Julie Barnes
January 2, 2020
Maverick's Update
Only What Matters in Health Information Policy
Happy New Year! You may have read the many 2019 accomplishment lists and predictions for 2020. A few things to note:
Some say “big talk, little progress” on interoperability, but Neal Khosla notes in an interesting article that policy changes can drive massive change in the digital health arena.
Health care consumerism is expected to grow as consumers and software developers gain more access to information and payers make more consumer-focused decisions.

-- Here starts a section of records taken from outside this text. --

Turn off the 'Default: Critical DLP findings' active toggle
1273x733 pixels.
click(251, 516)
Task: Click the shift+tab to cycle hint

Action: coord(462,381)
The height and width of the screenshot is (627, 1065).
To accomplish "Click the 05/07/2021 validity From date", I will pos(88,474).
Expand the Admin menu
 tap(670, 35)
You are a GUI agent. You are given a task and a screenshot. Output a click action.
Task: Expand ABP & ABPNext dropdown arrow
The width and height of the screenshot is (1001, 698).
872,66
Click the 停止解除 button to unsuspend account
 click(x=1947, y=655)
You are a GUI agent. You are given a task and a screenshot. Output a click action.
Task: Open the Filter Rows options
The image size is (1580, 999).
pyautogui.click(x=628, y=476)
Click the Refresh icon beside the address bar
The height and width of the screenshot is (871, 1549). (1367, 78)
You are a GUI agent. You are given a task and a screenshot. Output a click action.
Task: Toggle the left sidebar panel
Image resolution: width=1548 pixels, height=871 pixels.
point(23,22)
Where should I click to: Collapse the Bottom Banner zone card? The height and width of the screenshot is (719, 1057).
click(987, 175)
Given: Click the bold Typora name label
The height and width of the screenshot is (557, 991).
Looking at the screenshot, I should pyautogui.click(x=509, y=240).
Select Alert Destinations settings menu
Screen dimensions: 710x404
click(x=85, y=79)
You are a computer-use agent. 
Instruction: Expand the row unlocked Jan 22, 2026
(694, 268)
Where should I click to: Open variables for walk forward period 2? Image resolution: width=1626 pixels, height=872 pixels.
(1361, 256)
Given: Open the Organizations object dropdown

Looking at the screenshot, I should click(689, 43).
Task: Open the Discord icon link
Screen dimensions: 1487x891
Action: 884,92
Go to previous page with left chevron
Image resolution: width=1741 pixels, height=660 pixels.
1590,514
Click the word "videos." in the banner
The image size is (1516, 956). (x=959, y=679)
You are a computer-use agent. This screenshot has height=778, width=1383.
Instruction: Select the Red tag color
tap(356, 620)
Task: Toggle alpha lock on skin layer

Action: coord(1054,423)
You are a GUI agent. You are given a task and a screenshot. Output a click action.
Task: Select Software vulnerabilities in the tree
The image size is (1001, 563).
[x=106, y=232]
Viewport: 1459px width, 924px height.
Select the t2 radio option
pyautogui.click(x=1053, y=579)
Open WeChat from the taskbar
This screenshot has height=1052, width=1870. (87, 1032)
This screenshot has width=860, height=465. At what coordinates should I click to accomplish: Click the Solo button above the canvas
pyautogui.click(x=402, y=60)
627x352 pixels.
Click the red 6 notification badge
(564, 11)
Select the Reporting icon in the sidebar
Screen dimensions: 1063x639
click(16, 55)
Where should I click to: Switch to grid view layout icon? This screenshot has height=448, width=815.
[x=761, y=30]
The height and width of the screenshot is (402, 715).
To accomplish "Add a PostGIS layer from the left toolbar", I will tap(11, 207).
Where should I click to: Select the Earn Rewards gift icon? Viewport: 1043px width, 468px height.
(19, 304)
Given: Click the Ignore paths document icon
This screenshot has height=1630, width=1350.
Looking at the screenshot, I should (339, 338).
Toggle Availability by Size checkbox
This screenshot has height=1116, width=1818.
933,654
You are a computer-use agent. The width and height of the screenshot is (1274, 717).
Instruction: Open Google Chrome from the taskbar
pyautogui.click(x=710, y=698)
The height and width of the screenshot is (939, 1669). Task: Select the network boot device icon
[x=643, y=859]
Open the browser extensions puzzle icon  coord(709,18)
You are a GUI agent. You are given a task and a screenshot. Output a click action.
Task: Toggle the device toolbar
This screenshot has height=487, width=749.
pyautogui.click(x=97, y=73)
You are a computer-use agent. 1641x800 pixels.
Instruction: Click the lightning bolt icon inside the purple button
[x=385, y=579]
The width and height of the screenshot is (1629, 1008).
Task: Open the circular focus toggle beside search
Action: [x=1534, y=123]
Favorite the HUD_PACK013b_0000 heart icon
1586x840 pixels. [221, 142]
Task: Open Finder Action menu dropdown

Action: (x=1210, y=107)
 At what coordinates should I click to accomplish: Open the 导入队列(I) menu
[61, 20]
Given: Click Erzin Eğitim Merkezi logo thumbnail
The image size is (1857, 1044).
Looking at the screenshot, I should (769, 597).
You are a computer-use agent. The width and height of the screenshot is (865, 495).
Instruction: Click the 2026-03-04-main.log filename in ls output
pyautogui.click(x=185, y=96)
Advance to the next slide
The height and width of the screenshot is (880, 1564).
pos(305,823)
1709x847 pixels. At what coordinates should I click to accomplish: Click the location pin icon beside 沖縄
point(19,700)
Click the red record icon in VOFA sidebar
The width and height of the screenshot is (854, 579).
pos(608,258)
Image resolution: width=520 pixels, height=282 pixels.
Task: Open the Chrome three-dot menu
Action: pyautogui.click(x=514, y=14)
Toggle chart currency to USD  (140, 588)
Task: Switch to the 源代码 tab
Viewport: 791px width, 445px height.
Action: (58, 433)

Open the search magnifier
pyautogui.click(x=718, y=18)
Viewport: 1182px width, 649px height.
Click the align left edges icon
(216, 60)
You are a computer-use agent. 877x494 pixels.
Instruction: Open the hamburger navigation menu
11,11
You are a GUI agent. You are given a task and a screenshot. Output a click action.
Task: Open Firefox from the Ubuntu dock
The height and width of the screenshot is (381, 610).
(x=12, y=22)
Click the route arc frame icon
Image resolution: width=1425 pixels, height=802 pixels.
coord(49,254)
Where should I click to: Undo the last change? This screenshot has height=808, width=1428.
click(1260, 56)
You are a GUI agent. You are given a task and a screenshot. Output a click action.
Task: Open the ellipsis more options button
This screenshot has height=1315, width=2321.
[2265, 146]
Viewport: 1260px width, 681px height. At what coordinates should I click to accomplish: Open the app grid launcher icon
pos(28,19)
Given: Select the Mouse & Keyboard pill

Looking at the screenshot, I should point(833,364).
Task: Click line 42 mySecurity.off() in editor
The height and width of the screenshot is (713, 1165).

And, of course, there were multiple predictions about how tech companies will keep moving into the health care space with varying levels of success, here, here, here, here, and here, including a nice list of the digital health mergers in 2019 that included Alphabet, Amazon and Apple buying digital health startups.
One Thoughtful Paragraph
California’s new Consumer Privacy Act (“CCPA”) just went into effect, so Californians can celebrate the new year by exercising their right to request that companies delete their personal information and /or refrain from selling it. “Personal information” is very broadly defined and whether the CCPA or HIPAA governs health information in California is going to take more than a few lawyers to figure out. Indeed, entities that handle health data in California may need to comply with three privacy laws: CCPA, HIPAA, and the CA Confidentiality of Medical Information Act. Just these three have overlapping jurisdiction and non-aligned definitions. Several other states are poised to enact their own broad consumer privacy laws. How will multi-state businesses and consumers who occasionally leave their state figure out which laws apply and to what data? Congress is considering multiple proposals too -- general federal privacy laws and others that seek to protect health data that is not covered by HIPAA protections. Will a new federal privacy law help or further confuse things? And remember back in 2018 when the Office of Civil Rights issued an RFI about how to update HIPAA? Since that RFI, there have been multiple requests for comment in proposed rules asking basically the same thing -- how can we make HIPAA work in a mobile app world where so many companies create, store, analyze, and sell health care information? They may have asked: “How do you catch a wave and pin it down?” (Sound of Music reference -- holiday hazard.)